POJ 3415-Common Substrings（字尾陣列+單調棧-公共子串的長度）

kewlgrl發表於2017-04-22

Common Substrings

Time Limit: 5000MS		Memory Limit: 65536K
Total Submissions: 10850		Accepted: 3587

Description

A substring of a string T is defined as:

T(i, k)=T_iT_i₊₁...T_i+k_-1, 1≤i≤i+k-1≤|T|.

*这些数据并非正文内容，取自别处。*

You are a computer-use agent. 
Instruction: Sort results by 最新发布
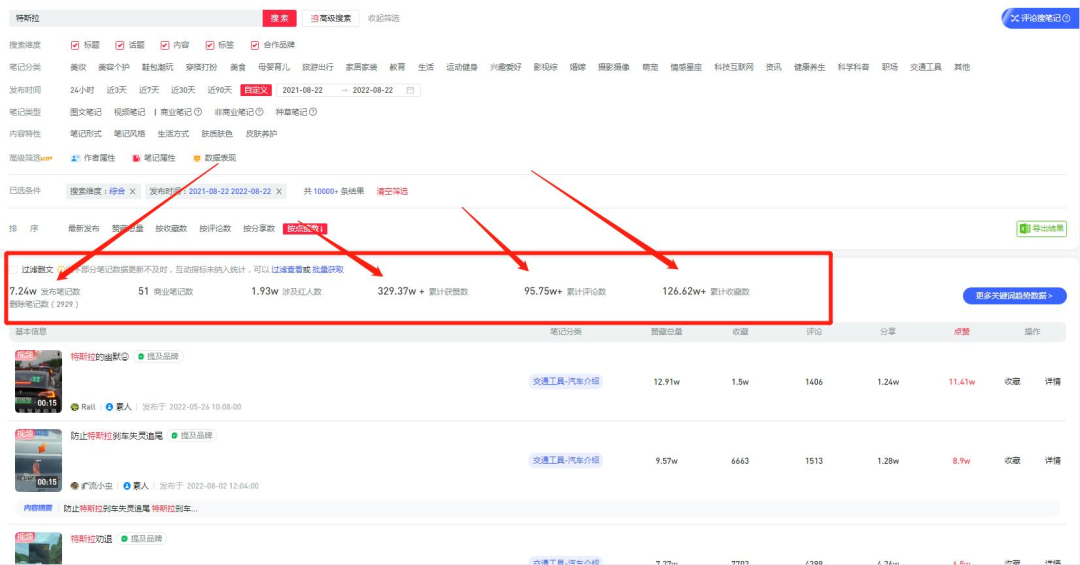click(84, 229)
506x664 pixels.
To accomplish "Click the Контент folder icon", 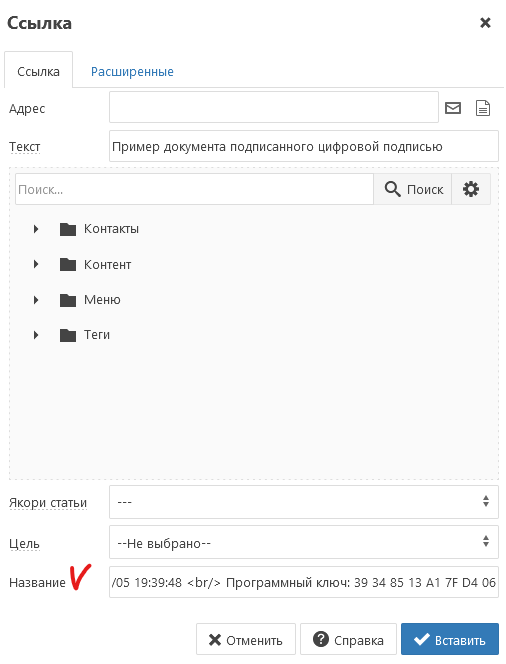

Given two strings A, B and one integer K, we define S, a set of triples (i, j, k):

S = {(i, j, k) | k≥K, A(i, k)=B(j, k)}.

You are to give the value of |S| for specific A, B and K.

Input

The input file contains several blocks of data. For each block, the first line contains one integer K, followed by two lines containing strings A and B, respectively. The input file is ended by K=0.

1 ≤ |A|, |B| ≤ 10⁵
1 ≤ K ≤ min{|A|, |B|}
Characters of A and B are all Latin letters.

Output

For each case, output an integer |S|.

Sample Input

2
aababaa
abaabaa
1
xx
xx
0

Sample Output

22
5

Source

POJ Monthly--2007.10.06, wintokk

題目意思：

給出兩個字串，計算它們所有的長度大於K的公共子串的個數（可以重複）。

解題思路：

只想到用字尾陣列，妥妥會TLE，看了一下大神說加單調棧優化，單調棧的思路不難，看的時候就是不明白如何用它來優化…(*゜ー゜*)

按照之前求最長公共子串長度的題目，兩串加‘$’連線後求得高度陣列，然後分B去匹配A、A去匹配B兩種情況來掃描，其實思路是一樣的，所以舉一個B去匹配A栗子來說明。

『

_( ﾟДﾟ)ﾉ首先必須要滿足的條件是①最長公共子串長度大於K；②分屬於兩個不同字串即A串和B串。

當A的字尾與B的字尾的最長公共字首長度（最長公共子串長度）大於K，且當前是A串的位置時，個數+=高度陣列lcp[i]-長度限制K+1，因為長度範圍在[K, ]均滿足題意，區間內個數是lcp[i]-K+1。

單調棧維護一個棧頂是不小於K的最小公共字首長度的高度陣列及其對應個數的序列，每次如果當前最小公共字首長度小於棧頂元素則需要調整：去掉出棧元素多加了的個數、滿足條件的A字尾串的個數加上出棧元素對應的個數。

因為現在棧頂元素變的更小了，所以更小的元素肯定是包含了之前那個比它大的元素對應的“公共子串的個數”，我們就要在調整的過程中減去這部分被重複計算的元素個數。

最後需要再次判斷相鄰字尾是否屬於B串，此時滿足分屬於兩個不同字串，即A串和B串。

』

同理對A去匹配B再次掃描，區別是先判斷屬於B串再判斷屬於A串來判定分屬於兩個不同字串，將兩次掃描的結果相加。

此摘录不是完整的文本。